§ **SOURCE DATA**
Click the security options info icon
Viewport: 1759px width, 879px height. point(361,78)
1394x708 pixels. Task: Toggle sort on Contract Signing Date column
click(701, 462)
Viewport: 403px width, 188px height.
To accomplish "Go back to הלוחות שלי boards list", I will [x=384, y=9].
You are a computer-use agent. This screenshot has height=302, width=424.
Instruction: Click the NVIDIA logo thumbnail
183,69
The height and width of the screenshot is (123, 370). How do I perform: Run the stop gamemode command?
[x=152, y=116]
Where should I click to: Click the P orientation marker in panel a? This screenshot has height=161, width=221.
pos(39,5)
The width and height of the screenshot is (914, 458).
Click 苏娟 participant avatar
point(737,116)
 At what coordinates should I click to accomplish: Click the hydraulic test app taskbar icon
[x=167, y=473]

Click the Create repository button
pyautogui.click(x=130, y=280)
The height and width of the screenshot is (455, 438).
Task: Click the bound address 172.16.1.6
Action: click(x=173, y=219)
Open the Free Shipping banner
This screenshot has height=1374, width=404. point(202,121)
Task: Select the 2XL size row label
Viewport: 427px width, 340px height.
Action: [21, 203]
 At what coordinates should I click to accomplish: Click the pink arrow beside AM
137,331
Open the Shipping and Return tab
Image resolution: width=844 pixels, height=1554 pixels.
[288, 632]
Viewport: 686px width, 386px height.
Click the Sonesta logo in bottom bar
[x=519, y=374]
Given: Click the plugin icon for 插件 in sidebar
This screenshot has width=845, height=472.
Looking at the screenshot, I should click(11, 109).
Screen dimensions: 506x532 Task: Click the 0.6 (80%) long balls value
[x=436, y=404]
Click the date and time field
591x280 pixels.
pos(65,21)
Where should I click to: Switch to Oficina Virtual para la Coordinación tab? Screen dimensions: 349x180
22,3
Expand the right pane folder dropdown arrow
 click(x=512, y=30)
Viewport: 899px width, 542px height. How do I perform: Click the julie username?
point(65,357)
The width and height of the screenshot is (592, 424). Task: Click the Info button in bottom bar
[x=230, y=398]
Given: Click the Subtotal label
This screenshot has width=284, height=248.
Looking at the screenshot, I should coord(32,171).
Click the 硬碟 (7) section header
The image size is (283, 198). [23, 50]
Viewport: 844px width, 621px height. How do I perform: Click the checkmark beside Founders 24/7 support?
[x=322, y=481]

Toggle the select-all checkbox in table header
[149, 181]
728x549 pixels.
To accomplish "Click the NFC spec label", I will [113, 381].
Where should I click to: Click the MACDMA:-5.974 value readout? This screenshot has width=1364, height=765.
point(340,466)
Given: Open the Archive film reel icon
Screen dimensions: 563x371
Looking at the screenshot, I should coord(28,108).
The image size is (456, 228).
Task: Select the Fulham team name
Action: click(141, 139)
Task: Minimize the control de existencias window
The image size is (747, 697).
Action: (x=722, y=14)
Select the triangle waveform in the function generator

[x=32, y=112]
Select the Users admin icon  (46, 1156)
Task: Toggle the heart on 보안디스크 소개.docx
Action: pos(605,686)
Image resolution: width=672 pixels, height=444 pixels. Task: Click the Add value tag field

§ **TASK TO CARRY OUT**
Could you transcribe all of the data exactly as it is given?

§ **EXERCISE ANSWER**
Click the security options info icon
Viewport: 1759px width, 879px height. point(361,78)
1394x708 pixels. Task: Toggle sort on Contract Signing Date column
click(701, 462)
Viewport: 403px width, 188px height.
To accomplish "Go back to הלוחות שלי boards list", I will [x=384, y=9].
You are a computer-use agent. This screenshot has height=302, width=424.
Instruction: Click the NVIDIA logo thumbnail
183,69
The height and width of the screenshot is (123, 370). How do I perform: Run the stop gamemode command?
[x=152, y=116]
Where should I click to: Click the P orientation marker in panel a? This screenshot has height=161, width=221.
pos(39,5)
The width and height of the screenshot is (914, 458).
Click 苏娟 participant avatar
point(737,116)
 At what coordinates should I click to accomplish: Click the hydraulic test app taskbar icon
[x=167, y=473]

Click the Create repository button
pyautogui.click(x=130, y=280)
The height and width of the screenshot is (455, 438).
Task: Click the bound address 172.16.1.6
Action: click(x=173, y=219)
Open the Free Shipping banner
This screenshot has height=1374, width=404. point(202,121)
Task: Select the 2XL size row label
Viewport: 427px width, 340px height.
Action: [21, 203]
 At what coordinates should I click to accomplish: Click the pink arrow beside AM
137,331
Open the Shipping and Return tab
Image resolution: width=844 pixels, height=1554 pixels.
[288, 632]
Viewport: 686px width, 386px height.
Click the Sonesta logo in bottom bar
[x=519, y=374]
Given: Click the plugin icon for 插件 in sidebar
This screenshot has width=845, height=472.
Looking at the screenshot, I should click(11, 109).
Screen dimensions: 506x532 Task: Click the 0.6 (80%) long balls value
[x=436, y=404]
Click the date and time field
591x280 pixels.
pos(65,21)
Where should I click to: Switch to Oficina Virtual para la Coordinación tab? Screen dimensions: 349x180
22,3
Expand the right pane folder dropdown arrow
 click(x=512, y=30)
Viewport: 899px width, 542px height. How do I perform: Click the julie username?
point(65,357)
The width and height of the screenshot is (592, 424). Task: Click the Info button in bottom bar
[x=230, y=398]
Given: Click the Subtotal label
This screenshot has width=284, height=248.
Looking at the screenshot, I should coord(32,171).
Click the 硬碟 (7) section header
The image size is (283, 198). [23, 50]
Viewport: 844px width, 621px height. How do I perform: Click the checkmark beside Founders 24/7 support?
[x=322, y=481]

Toggle the select-all checkbox in table header
[149, 181]
728x549 pixels.
To accomplish "Click the NFC spec label", I will [113, 381].
Where should I click to: Click the MACDMA:-5.974 value readout? This screenshot has width=1364, height=765.
point(340,466)
Given: Open the Archive film reel icon
Screen dimensions: 563x371
Looking at the screenshot, I should coord(28,108).
The image size is (456, 228).
Task: Select the Fulham team name
Action: click(141, 139)
Task: Minimize the control de existencias window
The image size is (747, 697).
Action: (x=722, y=14)
Select the triangle waveform in the function generator

[x=32, y=112]
Select the Users admin icon  (46, 1156)
Task: Toggle the heart on 보안디스크 소개.docx
Action: pos(605,686)
Image resolution: width=672 pixels, height=444 pixels. Task: Click the Add value tag field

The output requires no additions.